* **About this exercise**
Your answer should be every line of the records that contains the word "list".

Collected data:
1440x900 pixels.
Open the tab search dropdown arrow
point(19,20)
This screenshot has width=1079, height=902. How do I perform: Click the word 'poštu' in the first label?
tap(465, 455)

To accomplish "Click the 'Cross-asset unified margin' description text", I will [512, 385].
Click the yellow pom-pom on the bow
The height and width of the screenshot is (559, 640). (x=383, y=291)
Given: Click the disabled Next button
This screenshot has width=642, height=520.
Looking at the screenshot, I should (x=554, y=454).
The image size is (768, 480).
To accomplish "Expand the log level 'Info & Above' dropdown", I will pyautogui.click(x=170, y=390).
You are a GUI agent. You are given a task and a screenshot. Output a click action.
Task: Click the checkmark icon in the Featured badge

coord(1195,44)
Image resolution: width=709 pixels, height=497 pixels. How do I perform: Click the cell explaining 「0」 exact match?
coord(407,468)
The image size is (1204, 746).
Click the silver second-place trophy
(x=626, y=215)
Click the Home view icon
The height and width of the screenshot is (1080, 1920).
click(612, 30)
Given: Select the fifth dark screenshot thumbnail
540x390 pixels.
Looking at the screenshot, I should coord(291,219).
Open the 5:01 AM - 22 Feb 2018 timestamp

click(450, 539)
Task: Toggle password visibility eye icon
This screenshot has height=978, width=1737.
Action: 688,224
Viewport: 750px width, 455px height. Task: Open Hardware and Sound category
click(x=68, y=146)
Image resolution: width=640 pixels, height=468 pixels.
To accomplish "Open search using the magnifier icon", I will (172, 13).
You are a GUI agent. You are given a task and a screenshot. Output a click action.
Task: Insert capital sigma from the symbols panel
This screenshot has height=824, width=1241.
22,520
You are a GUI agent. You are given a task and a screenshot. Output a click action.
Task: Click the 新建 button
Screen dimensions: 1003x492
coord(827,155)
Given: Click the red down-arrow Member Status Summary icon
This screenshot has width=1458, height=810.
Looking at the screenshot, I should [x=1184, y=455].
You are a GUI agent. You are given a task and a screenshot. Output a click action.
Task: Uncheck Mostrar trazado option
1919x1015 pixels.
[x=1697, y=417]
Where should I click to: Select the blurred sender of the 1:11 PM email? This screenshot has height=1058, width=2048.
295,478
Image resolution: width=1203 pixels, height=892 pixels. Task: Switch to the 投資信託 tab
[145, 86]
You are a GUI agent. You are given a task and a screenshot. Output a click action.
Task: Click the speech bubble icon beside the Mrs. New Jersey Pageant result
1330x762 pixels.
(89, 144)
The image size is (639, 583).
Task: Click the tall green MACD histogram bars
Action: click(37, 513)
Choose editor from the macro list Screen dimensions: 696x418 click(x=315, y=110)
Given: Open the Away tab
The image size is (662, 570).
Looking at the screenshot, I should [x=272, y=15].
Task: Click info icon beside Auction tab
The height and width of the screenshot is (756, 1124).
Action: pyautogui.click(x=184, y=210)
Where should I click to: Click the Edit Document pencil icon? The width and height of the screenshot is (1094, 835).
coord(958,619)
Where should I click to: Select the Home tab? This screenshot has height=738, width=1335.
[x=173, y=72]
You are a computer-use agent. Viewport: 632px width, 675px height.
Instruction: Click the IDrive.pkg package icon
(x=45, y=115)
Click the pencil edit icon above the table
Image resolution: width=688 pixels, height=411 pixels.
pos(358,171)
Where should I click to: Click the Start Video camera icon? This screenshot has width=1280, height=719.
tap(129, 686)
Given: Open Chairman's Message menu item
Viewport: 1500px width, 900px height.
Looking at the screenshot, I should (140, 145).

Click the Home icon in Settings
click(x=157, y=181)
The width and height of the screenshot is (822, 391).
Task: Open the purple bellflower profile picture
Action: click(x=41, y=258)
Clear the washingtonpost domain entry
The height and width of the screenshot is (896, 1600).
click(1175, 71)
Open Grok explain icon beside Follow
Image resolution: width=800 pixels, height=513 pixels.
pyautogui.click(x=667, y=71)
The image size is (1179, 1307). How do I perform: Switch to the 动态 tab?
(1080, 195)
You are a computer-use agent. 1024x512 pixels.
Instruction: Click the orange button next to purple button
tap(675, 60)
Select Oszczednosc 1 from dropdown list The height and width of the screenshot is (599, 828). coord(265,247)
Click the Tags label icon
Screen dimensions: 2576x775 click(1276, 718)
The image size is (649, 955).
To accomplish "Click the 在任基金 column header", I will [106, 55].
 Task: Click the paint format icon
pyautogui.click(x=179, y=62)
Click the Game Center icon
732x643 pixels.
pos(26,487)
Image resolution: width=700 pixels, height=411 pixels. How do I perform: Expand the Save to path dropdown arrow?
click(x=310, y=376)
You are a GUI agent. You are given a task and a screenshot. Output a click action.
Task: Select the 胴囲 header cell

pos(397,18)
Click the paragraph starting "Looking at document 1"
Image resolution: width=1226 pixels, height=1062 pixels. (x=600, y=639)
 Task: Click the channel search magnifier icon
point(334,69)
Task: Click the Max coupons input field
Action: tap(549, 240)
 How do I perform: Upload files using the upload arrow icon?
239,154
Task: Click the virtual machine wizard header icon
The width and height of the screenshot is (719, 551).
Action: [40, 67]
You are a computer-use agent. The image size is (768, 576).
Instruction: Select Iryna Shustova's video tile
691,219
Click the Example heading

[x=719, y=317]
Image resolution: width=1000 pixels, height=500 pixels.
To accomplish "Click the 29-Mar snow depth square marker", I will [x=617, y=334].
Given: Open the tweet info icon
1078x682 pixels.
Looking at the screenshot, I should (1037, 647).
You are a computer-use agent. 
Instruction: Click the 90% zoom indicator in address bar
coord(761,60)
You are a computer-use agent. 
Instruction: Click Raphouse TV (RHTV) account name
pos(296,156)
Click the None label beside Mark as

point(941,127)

* **Written response**
Choose editor from the macro list Screen dimensions: 696x418 click(x=315, y=110)
Select Oszczednosc 1 from dropdown list The height and width of the screenshot is (599, 828). coord(265,247)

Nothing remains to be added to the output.